[Start of Attachment]

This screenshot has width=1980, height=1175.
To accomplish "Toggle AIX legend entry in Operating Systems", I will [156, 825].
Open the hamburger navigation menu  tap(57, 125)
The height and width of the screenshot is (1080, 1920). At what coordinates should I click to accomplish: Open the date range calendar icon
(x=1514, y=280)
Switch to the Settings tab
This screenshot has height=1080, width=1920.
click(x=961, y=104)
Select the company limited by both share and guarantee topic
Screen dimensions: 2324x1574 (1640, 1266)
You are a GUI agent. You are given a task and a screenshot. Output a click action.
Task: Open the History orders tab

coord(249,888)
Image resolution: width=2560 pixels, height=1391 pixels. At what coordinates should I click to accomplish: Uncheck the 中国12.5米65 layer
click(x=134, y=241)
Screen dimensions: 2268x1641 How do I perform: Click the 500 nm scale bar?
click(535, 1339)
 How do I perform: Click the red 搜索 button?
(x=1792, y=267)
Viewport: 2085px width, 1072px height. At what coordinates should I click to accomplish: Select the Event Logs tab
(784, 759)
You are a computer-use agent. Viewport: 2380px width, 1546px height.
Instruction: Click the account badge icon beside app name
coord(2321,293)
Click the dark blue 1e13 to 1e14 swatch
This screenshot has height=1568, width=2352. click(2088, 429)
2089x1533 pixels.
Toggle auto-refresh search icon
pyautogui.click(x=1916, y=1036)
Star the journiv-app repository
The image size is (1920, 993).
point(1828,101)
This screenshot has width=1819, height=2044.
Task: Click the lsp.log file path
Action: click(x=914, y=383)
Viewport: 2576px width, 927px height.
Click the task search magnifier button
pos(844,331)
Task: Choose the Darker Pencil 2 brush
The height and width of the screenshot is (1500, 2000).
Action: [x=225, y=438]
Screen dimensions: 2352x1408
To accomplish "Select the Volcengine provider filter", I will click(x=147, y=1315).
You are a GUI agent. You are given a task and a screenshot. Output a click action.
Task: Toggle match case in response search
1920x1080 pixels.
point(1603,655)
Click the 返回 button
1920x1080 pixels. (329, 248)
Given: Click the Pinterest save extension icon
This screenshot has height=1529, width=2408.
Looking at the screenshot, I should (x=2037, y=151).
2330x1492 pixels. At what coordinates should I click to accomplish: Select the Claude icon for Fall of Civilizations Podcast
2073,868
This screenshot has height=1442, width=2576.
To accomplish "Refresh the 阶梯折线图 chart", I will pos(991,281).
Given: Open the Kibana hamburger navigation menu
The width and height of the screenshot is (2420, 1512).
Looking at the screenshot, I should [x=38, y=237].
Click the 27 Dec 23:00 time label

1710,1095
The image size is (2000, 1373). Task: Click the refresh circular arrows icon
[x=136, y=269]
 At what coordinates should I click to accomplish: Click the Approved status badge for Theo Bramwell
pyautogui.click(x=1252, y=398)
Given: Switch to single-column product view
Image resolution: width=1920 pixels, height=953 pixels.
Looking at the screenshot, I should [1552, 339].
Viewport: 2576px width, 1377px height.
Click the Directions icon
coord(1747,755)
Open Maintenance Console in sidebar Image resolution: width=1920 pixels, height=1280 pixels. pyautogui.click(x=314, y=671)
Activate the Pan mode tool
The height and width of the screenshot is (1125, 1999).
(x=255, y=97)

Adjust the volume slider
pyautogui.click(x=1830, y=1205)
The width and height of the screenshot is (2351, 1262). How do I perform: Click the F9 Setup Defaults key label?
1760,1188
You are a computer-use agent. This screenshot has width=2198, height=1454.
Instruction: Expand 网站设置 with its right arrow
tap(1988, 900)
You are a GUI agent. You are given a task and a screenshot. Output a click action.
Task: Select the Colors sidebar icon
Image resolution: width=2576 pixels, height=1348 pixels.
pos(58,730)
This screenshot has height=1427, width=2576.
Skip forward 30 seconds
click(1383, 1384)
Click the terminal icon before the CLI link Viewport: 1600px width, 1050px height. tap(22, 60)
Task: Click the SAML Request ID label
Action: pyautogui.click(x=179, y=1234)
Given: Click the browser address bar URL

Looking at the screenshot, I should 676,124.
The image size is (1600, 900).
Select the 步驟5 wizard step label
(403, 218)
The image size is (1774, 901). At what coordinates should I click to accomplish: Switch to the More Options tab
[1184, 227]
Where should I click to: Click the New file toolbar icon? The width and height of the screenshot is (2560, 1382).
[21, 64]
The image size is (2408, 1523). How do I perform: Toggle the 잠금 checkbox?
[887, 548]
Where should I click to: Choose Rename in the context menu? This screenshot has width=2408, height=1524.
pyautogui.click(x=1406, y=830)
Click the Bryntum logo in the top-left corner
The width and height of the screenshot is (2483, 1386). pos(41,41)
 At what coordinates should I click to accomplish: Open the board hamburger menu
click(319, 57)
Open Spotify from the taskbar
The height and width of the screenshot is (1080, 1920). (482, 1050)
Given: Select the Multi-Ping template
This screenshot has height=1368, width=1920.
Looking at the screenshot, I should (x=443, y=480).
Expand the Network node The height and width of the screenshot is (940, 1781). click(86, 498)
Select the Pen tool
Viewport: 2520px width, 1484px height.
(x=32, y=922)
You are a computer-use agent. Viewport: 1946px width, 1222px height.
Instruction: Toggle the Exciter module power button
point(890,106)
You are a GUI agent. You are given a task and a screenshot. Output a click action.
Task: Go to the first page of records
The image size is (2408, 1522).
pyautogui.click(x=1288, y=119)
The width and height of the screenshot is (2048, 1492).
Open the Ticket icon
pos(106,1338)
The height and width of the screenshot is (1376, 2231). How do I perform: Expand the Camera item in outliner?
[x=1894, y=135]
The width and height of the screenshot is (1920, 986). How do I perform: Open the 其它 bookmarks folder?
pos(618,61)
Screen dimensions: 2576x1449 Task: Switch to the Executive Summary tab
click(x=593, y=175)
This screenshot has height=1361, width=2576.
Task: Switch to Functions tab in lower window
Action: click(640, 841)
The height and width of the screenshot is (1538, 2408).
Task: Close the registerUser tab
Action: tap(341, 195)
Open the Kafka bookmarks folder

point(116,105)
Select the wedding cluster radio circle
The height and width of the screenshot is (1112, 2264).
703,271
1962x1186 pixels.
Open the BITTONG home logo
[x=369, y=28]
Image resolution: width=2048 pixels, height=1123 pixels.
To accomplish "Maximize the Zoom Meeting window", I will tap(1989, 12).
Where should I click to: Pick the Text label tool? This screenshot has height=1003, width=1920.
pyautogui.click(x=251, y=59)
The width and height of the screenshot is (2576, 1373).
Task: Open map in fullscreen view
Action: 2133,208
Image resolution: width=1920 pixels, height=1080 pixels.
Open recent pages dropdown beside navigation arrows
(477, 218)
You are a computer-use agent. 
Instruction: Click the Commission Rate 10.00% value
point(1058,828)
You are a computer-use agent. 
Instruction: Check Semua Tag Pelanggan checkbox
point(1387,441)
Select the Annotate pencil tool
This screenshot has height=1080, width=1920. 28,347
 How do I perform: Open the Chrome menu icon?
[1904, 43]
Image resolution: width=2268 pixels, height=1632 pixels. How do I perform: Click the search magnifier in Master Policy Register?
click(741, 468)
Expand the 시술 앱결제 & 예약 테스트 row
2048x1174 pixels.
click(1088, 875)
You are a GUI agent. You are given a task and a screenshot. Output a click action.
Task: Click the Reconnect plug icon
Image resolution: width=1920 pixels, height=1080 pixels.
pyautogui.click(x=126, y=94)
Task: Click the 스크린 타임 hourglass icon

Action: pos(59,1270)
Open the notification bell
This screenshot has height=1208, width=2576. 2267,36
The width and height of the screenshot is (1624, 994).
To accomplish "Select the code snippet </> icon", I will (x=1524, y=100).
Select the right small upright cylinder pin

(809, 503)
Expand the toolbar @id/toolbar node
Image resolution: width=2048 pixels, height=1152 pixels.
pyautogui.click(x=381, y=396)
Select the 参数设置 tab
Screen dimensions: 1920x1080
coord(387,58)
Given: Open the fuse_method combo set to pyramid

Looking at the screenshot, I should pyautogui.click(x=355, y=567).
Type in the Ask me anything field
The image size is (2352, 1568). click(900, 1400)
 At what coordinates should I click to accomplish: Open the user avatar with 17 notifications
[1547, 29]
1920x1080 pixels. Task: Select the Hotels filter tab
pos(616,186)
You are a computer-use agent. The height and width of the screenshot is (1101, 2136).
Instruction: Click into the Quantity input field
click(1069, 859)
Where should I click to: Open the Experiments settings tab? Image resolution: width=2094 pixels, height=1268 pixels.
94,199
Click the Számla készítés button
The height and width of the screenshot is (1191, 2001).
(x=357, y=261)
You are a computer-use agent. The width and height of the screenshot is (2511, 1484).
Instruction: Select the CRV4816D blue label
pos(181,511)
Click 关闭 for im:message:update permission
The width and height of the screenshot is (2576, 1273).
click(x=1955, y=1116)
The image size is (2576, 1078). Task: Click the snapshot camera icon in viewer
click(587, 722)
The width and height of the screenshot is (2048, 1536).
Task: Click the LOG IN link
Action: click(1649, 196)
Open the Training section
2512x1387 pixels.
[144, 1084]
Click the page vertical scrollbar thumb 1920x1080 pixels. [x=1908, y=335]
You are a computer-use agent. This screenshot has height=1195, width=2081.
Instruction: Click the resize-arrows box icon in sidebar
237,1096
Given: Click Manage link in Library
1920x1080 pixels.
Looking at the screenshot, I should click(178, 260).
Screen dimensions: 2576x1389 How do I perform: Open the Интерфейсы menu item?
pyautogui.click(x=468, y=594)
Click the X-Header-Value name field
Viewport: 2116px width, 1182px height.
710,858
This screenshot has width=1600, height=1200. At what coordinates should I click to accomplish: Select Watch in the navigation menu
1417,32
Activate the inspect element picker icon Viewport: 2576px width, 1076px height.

[End of Attachment]

> **Work order**
Look above for the line containing "Viewport: 2085px width, 1072px". Output from there through the line containing "You are a computer-use agent. Viewport: 2380px", exactly and inclusively.

> **Task result**
Viewport: 2085px width, 1072px height. At what coordinates should I click to accomplish: Select the Event Logs tab
(784, 759)
You are a computer-use agent. Viewport: 2380px width, 1546px height.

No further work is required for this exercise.